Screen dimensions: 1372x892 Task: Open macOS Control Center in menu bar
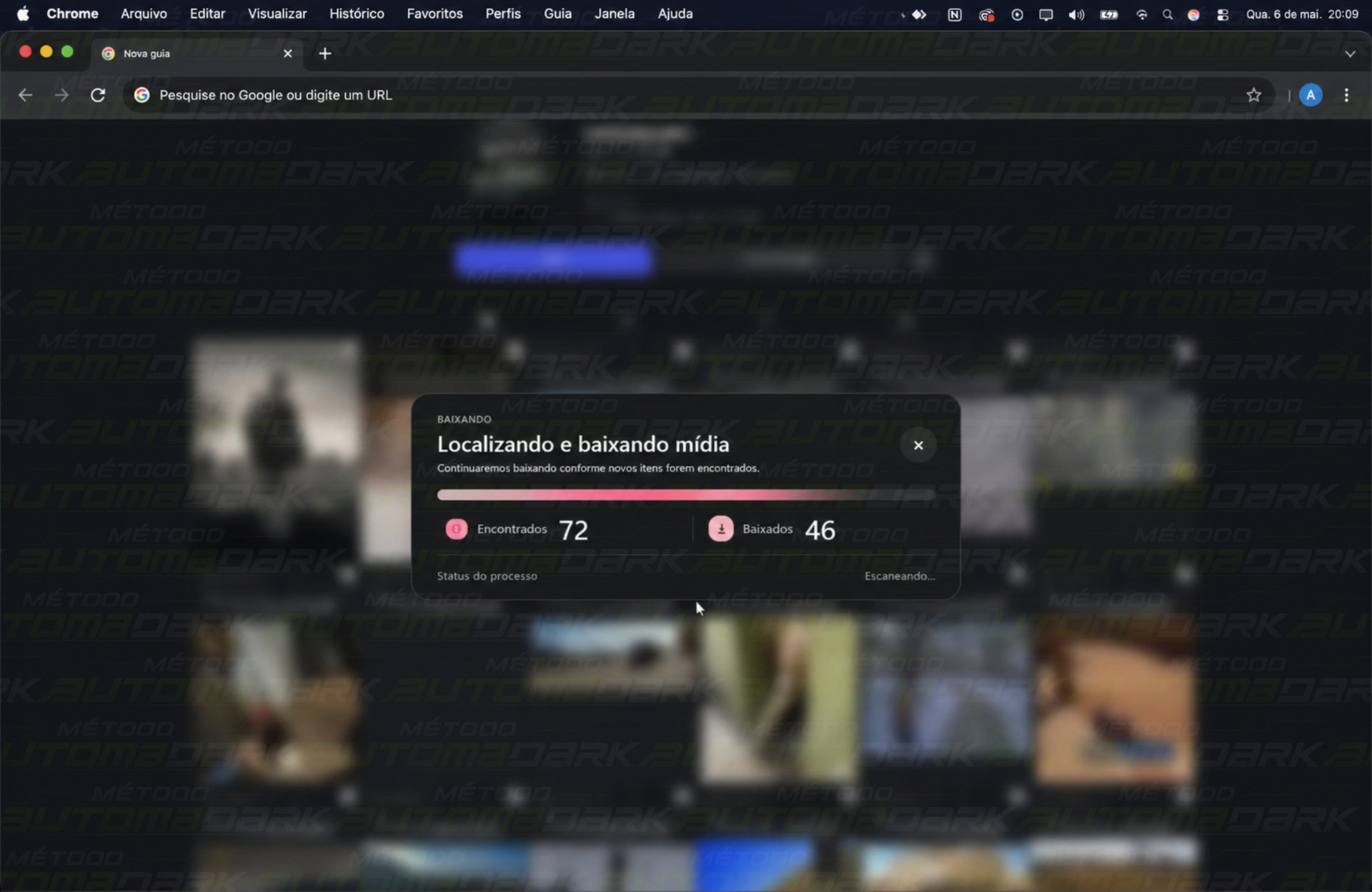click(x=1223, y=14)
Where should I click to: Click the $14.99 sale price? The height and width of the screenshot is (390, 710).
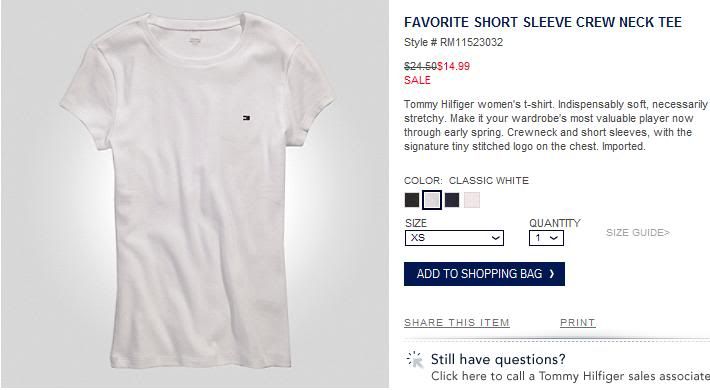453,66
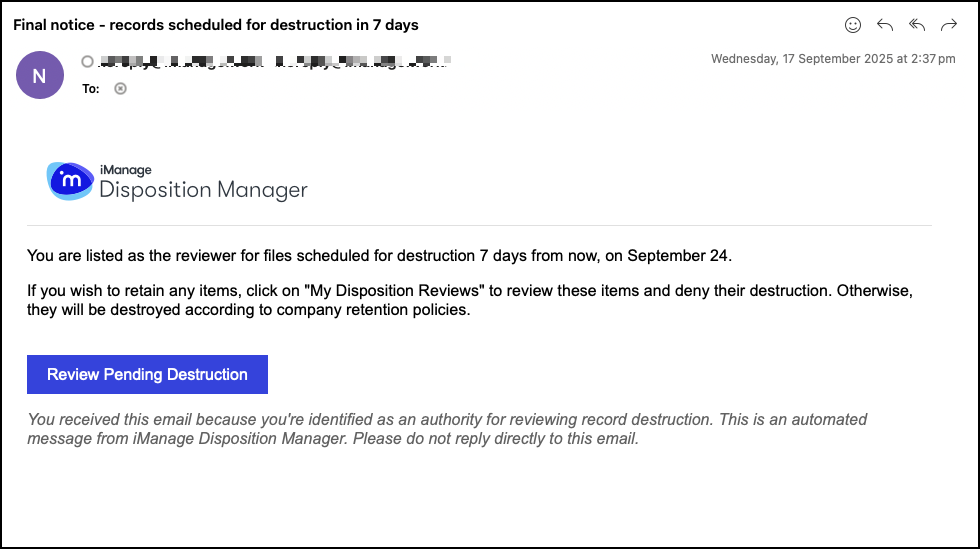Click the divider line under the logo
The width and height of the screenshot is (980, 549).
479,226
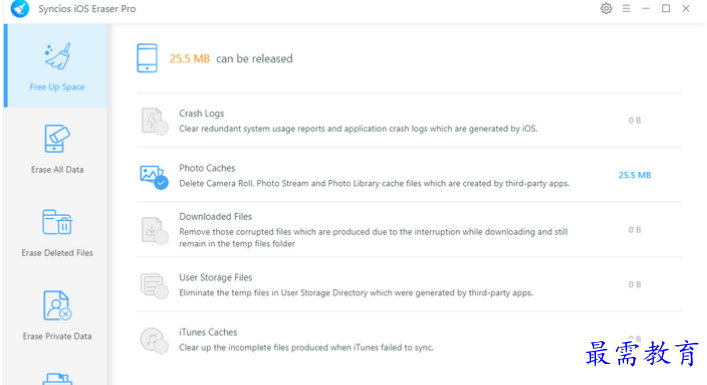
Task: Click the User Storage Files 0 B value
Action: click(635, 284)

┄┄┄┄┄┄

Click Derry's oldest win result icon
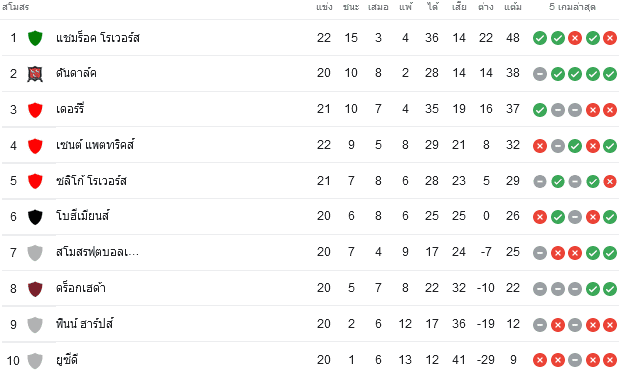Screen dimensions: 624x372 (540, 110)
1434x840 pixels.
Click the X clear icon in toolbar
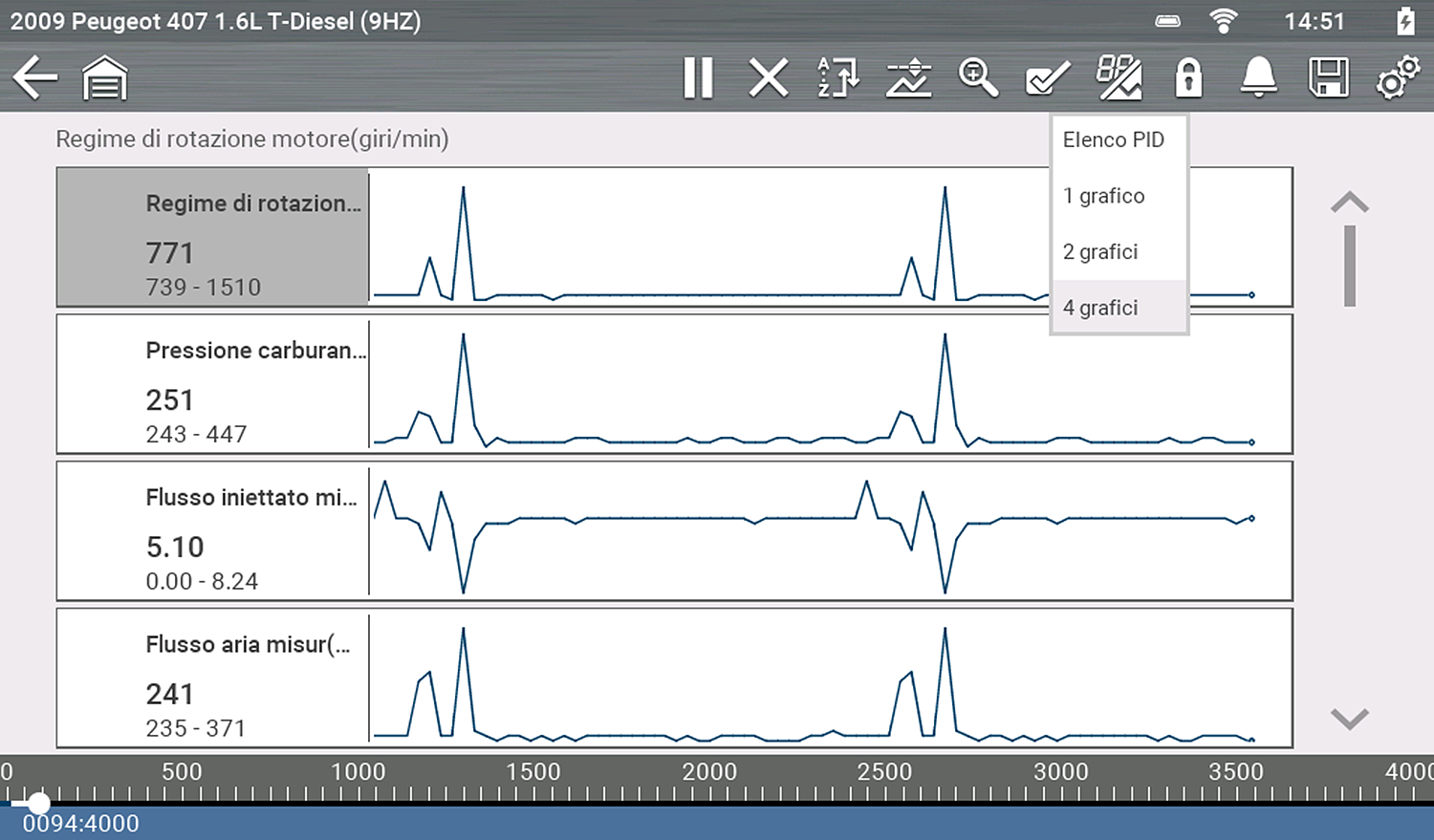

┄┄┄┄┄┄

ASSIGNED TASK: What do the entries above read from the line containing "Click Derry's oldest win result icon" through the line containing "Click the X clear icon in toolbar"? Output those lines exactly, both ends included, with the pictures left out.

RESPONSE AREA:
Click Derry's oldest win result icon
Screen dimensions: 624x372 (540, 110)
1434x840 pixels.
Click the X clear icon in toolbar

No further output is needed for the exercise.